Un efectivo policial de apellido Vargas intervino de urgencia para salvar a un joven que era desplazado por la fuerte correntada en una zona de pendientes. El hecho ocurrió durante el temporal eléctrico que anegó varias calles de la ciudad.
Debido a la intensidad de las lluvias y la inclinación natural del terreno en Chilecito, las calles se transformaron en cauces de agua con gran volumen y velocidad. En este escenario, un joven que circulaba en motocicleta intentó cruzar una de las arterias donde la corriente presenta mayor fuerza, perdiendo la estabilidad de inmediato. El conductor fue arrastrado por el agua a lo largo de más de cien metros.
El agente Vargas, quien se encontraba fuera de servicio realizando actividad física en un gimnasio de las inmediaciones, advirtió la situación. Tras abandonar el establecimiento, se dirigió hacia la correntada para interceptar al joven. Con el apoyo de otras personas que se encontraban en el lugar, lograron sujetar a la víctima y ponerla a salvo.

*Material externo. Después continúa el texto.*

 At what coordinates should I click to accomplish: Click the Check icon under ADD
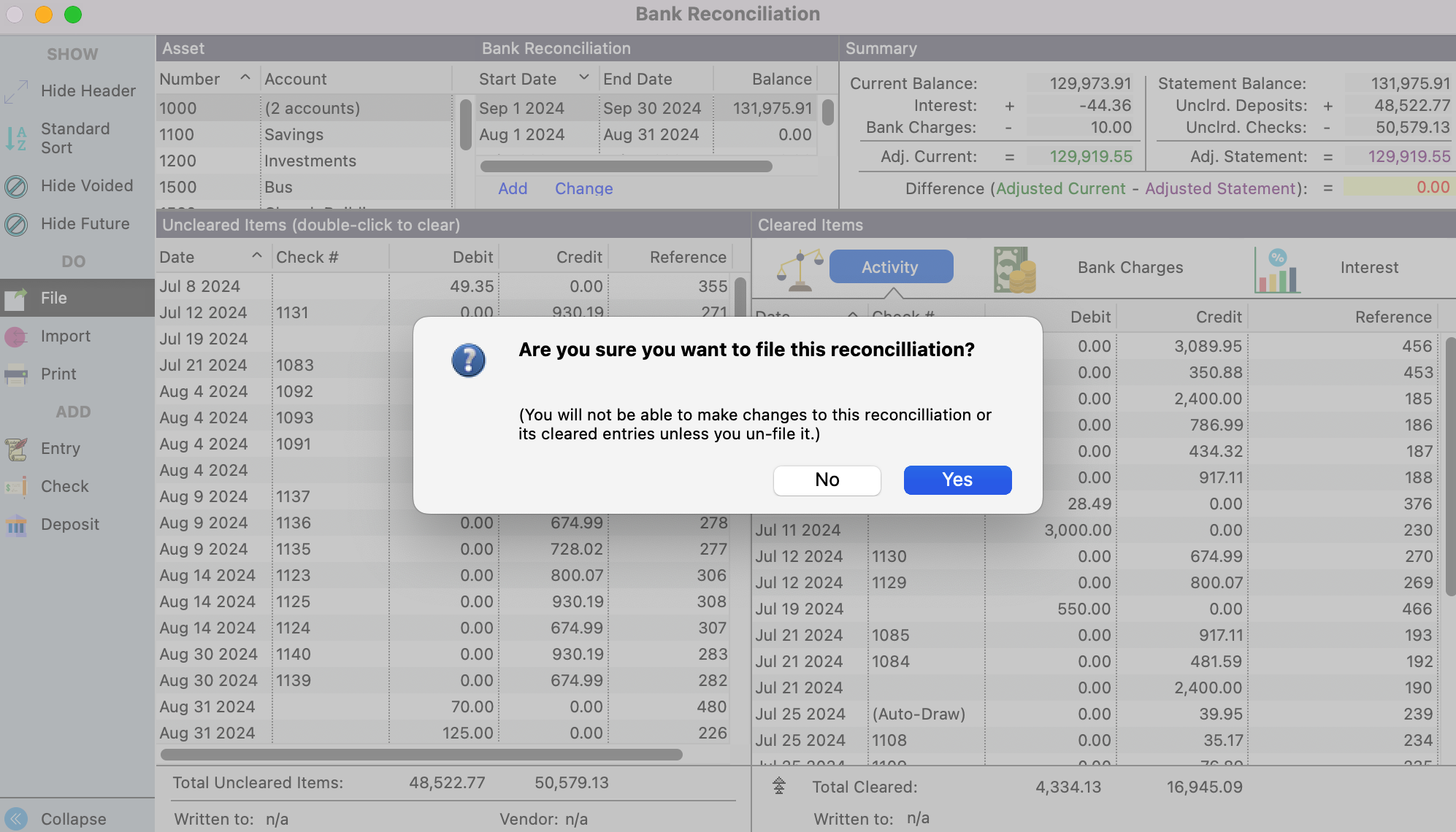pyautogui.click(x=16, y=487)
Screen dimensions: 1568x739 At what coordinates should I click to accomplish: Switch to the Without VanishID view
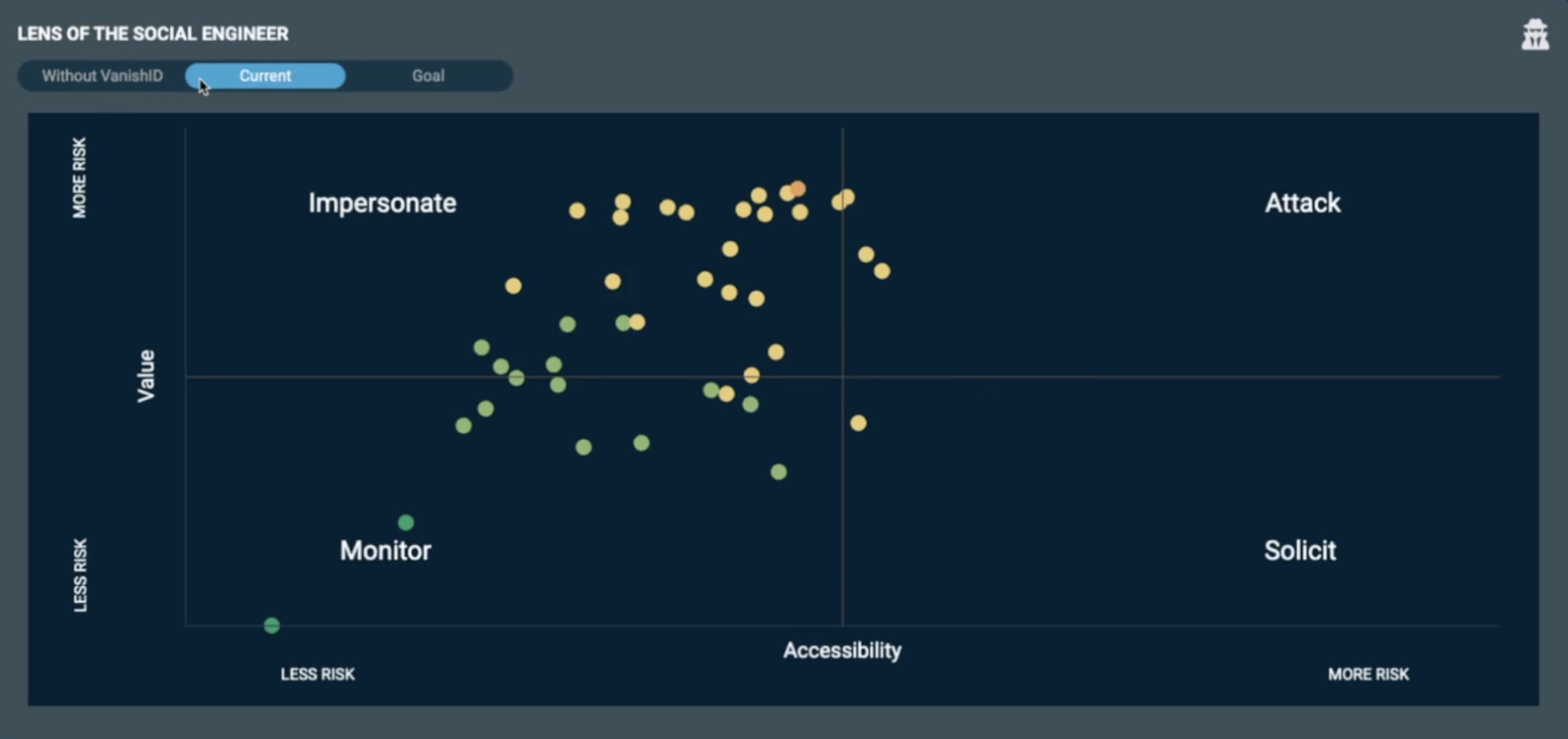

La eficacia de la maniobra fue determinante, dado que el arrastre se dirigía hacia un sector de «sifón» o embudo natural. En ese punto, el agua de la calle desemboca directamente hacia una cañada, lo que habría dificultado cualquier intento posterior de auxilio.
Pese a la magnitud del evento meteorológico y el riesgo corrido, el joven no sufrió consecuencias de gravedad gracias a la rápida respuesta del efectivo y los civiles presentes.